Sie wirken angepasst, stehen innerlich jedoch unter enormem Stress. Diese dauerhafte Selbstregulation kann im Jugend- oder Erwachsenenalter zu Depressionen, Angststörungen, Essstörungen oder selbstverletzendem Verhalten führen.
Die Folge ist oft eine gefährliche Abwärtsspirale aus sozialer Isolation, geringem Selbstwertgefühl und einer Einschränkung der emotionalen und kognitiven Entwicklung.
Neurowissenschaftliche Erkenntnisse zeigen, dass ADHS häufig mit einer funktionellen Disbalance zwischen linker und rechter Gehirnhälfte verbunden ist. Bei Mädchen zeigt sich oft eine rechtshemisphärische Schwäche, die mit emotionaler Übersteuerung und Impulsunterdrückung zusammenhängt.
Gezieltes Gehirntraining, insbesondere Programme zur Hemisphärenintegration und visuellen Verarbeitung, können helfen, die neuronale Kommunikation zu verbessern. Kombiniert mit Achtsamkeitstraining, Ernährungsanpassungen wie Omega-3-Fettsäuren und Lernförderung lassen sich Konzentration, emotionale Regulation und Selbstbewusstsein langfristig stärken.
Der Schlüssel liegt in früher Aufklärung und differenzierter Diagnostik. Pädagogen, Eltern und Fachkräfte sollten lernen, die unterschiedlichen Erscheinungsformen von ADHS bei Jungen und Mädchen zu erkennen. Wichtig ist, dass betroffene Mädchen nicht nur für ihre Anpassung gelobt, sondern in ihrer Selbstwahrnehmung und Ausdrucksfähigkeit gestärkt werden.
Ein ganzheitlicher Ansatz, der Ernährung, Gehirntraining, emotionale Begleitung und schulische Strukturierung kombiniert, fördert nachhaltige Entwicklung und reduziert das Risiko für Komorbiditäten.
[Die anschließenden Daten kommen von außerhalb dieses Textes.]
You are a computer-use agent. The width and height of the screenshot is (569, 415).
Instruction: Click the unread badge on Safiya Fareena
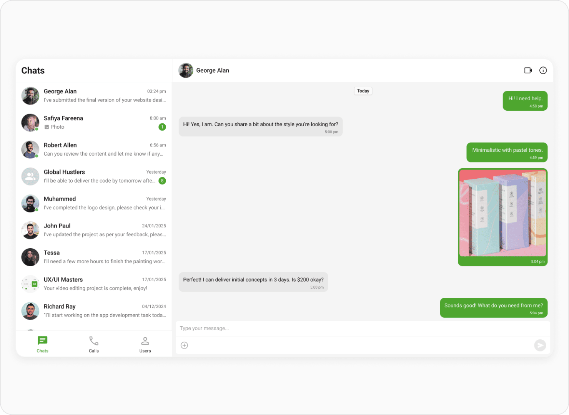tap(162, 127)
ADHS ist keine „Jungenkrankheit“. Es handelt sich um eine neurobiologische Entwicklungsstörung, die sich bei Mädchen häufig anders äußert. Um betroffenen Mädchen gerecht zu werden, braucht es ein Bewusstsein für subtile Symptome, geschlechtersensible Diagnostik und fördernde statt fordernde Begleitung.
Mit gezielten Maßnahmen zur Hemisphärenintegration, Lernförderung, Ernährung und emotionalen Stärkung können Mädchen lernen, ihre besonderen Fähigkeiten zu nutzen – empathisch, kreativ und selbstbewusst.